COSA FARAI
• 1. Rispondi a queste domande sul brano dedicato ai racconti dell'Ohio di Sherwood Anderson:
(a) Nella parte intitolata "Divinità 2", che mestiere faceva il padre di David?
(b) Nella parte intitolata "Resa 3", a chi Isaia aveva affidato Louise?
(c) Nella parte intitolata "Terrore 4", quanti anni ha David?
• 2. Traduci in inglese questa frase del brano sui racconti dell'Ohio di Sherwood Anderson: "Isaia non è un uomo religioso, è un maniaco di Dio."
• 3. Prosegui il brano sui racconti dell'Ohio di Sherwood Anderson dal punto in cui si interrompe.

BRANO RIPORTATO
"""

Racconti dell’Ohio di Sherwood Anderson
Racconti dell’Ohio di Sherwood Anderson

Divinità 2: Louise Bentley ebbe un figlio di nome David, Louise era una caratteriale che forse si ubriacava, forse assumeva droghe. Il padre era un banchiere, un buon uomo che non riuscì a far felice la consorte. “David era un ragazzo sempre tranquillo e pacifico; per molto tempo la gente di Winesburg lo considerò un mezzo stupido.” Solo una volta Louise mostrò al figlio l’immenso bene che gli voleva. Un giorno Isaia venne e chiese, o forse è meglio dire che pretese di portare con sé il nipote nella sua casa di campagna, dove il ragazzo si sentiva quasi in paradiso (rispetto alla casa in cui ogni giorno sentiva la madre maltrattare il marito). “La venuta del ragazzo David contribuì molto a ridargli con rinnovato rigore l’antica fede; gli parve che, finalmente, Dio l’avesse guardato benignamente.” Isaia non è un uomo religioso, è un maniaco di Dio. Porta il ragazzo in una radura isolata e comincia a invocare la Divinità, terrorizzando l’infante. “Non poteva credere che quell’uomo, che teneva la faccia sollevata, e con quella voce aspra gridava rivolto al cielo fosse suo nonno.” Il giovane scappa, inciampa, batte la testa, viene raccolto dall’avo e portato sul calesse. Isaia pensò, fra sé e Lui: “Che cosa ho io fatto, Signore, perché tu non mi approvi?”

Resa 3: Louise Bentley andò ad abitare in città. Il padre Isaia l’aveva affidata all’amico Albert Hardy. Si sposò col figlio di questi. Le nacque David. “Fosse stata una bambina non c’è niente al mondo che non avrei fatto per lei”. Non sono riuscito a capire se abbia mai provato amore per il marito.

Terrore 4: Isaia portò David nel bosco. Sapeva che nel bosco c’era un gregge. “Fra le pecore c’era un agnello nato fuori stagione.” Anch’egli solo, in mezzo alle pecore adulte. “Isaia volle che David tenesse l’agnello in braccio.” Un cucciolo d’uomo di quindici anni con in braccio un agnello nato da poco. Il vecchio aveva intenzione di compiere un rito. Accese un fuoco “con un mucchio di rami secchi.” Prese “di tasca un lungo coltello, si voltò e si diresse rapidamente, attraverso la radura, verso David.” I due piccoli scapparono. Il vecchio li inseguì. Il ragazzo si nascose ed estrasse la fionda. In seguito a questo incidente, David “lasciò Winesburg e nessuno lo vide mai più.”

"""

DATI FORNITI
"""

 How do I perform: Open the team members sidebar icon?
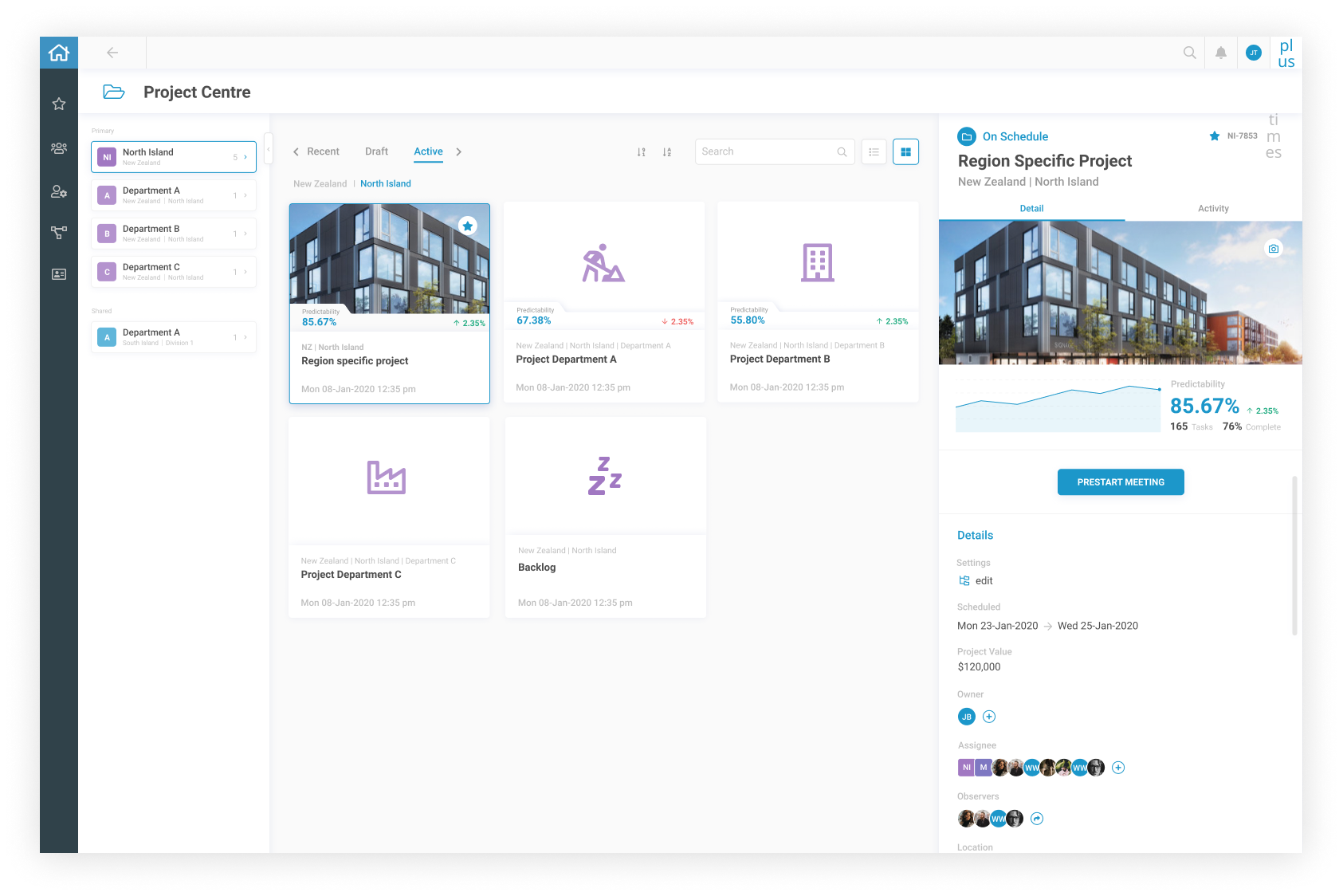pos(59,148)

"""

INSIEME DELLE RISPOSTE
• 1.
(a) Era un banchiere.
(b) L'aveva affidata all'amico Albert Hardy.
(c) Ha quindici anni.

• 2. Isaia is not a religious man, he is a maniac for God.

• 3.
Un uomo pieno di idee: succede spesso che in un arcipelago, un’isola sia più frequentata di altre. Di solito è la più estesa, come Favignana tra le Egadi, ma non sempre è così. Joe Welling “viveva con una madre, una donna grigia e silenziosa, dall’aspetto singolarmente cinereo.” Interessante il fatto che “la casa dove abitavano era un boschetto appartato, di pochi alberi, dove la strada principale di Winesburg incrociava il Wine Creek.” Joe era un omarino, “di corporatura piccola e non somigliava, per il carattere, a nessun altro nel paese. Era come un piccolo vulcano” che eruttava ogni tanto: “che se ne sta in silenzio per giorni e giorni e poi all’improvviso si mette a sputar fuoco.” Era diverso mentalmente: “era ossessionato dalle idee; quando era sotto l’influsso di una delle sue idee non si controllava più.” A George disse: “semplicemente mi è venuta l’idea e te la regalo. Sarei un grande giornalista. Devi riconoscerlo.”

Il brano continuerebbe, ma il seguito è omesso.